Largest Cahors wine festival in one tiny village
Albas is a charming little village, built entirely of the local stone and wedged precariously into a rocky cleft on the left bank of the river. The population is normally pretty stable at around 500 – that’s if you include all the surrounding farms and hamlets – but on one particular day each May it swells to over six thousand. It’s the day of the annual fête du vin and the whole village bows in worship of the grape and gives itself up to the pleasures of the table. The thought of six thousand inebriated people crammed into little Albas was arresting, to say the least; surely they’d be falling into the river? I decided I’d better go along – purely in the course of duty – to see what it was all about and what measures had been taken to prevent a watery end.

Albas Wine Festival

Albas Wine Festival

Festivals of this magnitude are all day affairs and this one started with a ten o’clock mass in the local church. This was followed by a huge and appropriately boozy lunch for those who felt they could cope with it. Prepared by one of Cahors’ top chefs, strictly limited, rather expensive, definitely booked well in advance and not for the faint-hearted. After the initial feasting the true business of the day got under way. Eight of the local vineyards and one guest vigneron were offering dégustations of their 2003 vintage, each in one of the cool, dark cellars hewn from the very rock under the village houses, hundreds of years ago. With the exception of the main thoroughfare, all the streets had been closed to the public, the only way in was through a roped off walkway, after payment of twelve euros. For this princely sum, I received a small glass engraved with the logo of this year’s festival. Now I could wander up and down at my leisure, visit all the caves and taste the delicious harvest of the hottest summer for years. At least I could in theory. In practice there are only so many tastings the tummy can take before the eyes begin to cross; I reached this stage in about the fifth cave. I found myself propped against the cold stone, grinning vacuously at one of the local ‘beautiful people’ who hadn’t quite made it to San Francisco but was nevertheless wearing lilac flowers in his hair. Next door a jazz band – average age sixty – was pulsating with fascinating rhythm. I departed in search of a sop for the alcohol before things got completely out of control.

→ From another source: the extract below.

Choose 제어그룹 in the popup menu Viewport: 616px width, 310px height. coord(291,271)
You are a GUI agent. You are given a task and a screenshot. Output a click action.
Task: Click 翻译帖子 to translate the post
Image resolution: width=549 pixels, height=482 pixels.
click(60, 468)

Naturally this contingency had been well provided for. One could either purchase a sandwich of Foie Gras or local Rocamadour Cheese from a vast pile at an impromptu snack bar, or there was the village restaurant, fully booked, fit to burst and doing a roaring trade. Lastly, if you were feeling really hungry you could join the official supper party, another twelve euros but well worth it judging from the enticing aromas wafting up from the vast marquee. Places limited to twelve hundred! I bought a Rocamadour sandwich and went gallantly in search of cave number six.

Albas Wine Festival

Albas Wine Festival

It was nearing seven o’clock by this time and the streets were thronged. The pre-dinner crowd had arrived for a quick aperitif before rushing home for four or five courses of splendid Quercynoise cuisine. Personally I was beginning to find it a little tricky to distinguish between the good, the not so good and the downright indifferent. I decided I’d had more than enough of the wine, bring on the cake.

The party-piece of this grand show was a gigantic gâteau made by one of the country’s premier patissiers, fifteen hundred portions of gooey gâteau, a masterpiece in anybody’s book. It wasn’t to be served until after the dinner though, so I decided to eschew the final revelries and go home to nurse my embryo hangover.

Albas Wine Festival

Albas Wine Festival

I fought my way back up the winding streets, fending off the masses and admiring the incredibly intricate paper sculptures that decorated the ancient stone walls. A wonderful dancing pink pig, the official emblem of this year’s fête adorned one of the little alleyways. Bacchus himself held court in another and several more sculptures of a vinous nature were suspended over our heads. The children of the village were gathering in happy little groups, enjoying the late sunshine and the late night out. One of them approached me with a courteous half bow and introduced himself, with great aplomb, as a friend of my daughter’s. He’d like to take her to the cinema he informed me. I hedged slightly, and stood on one leg. They are both ten years old!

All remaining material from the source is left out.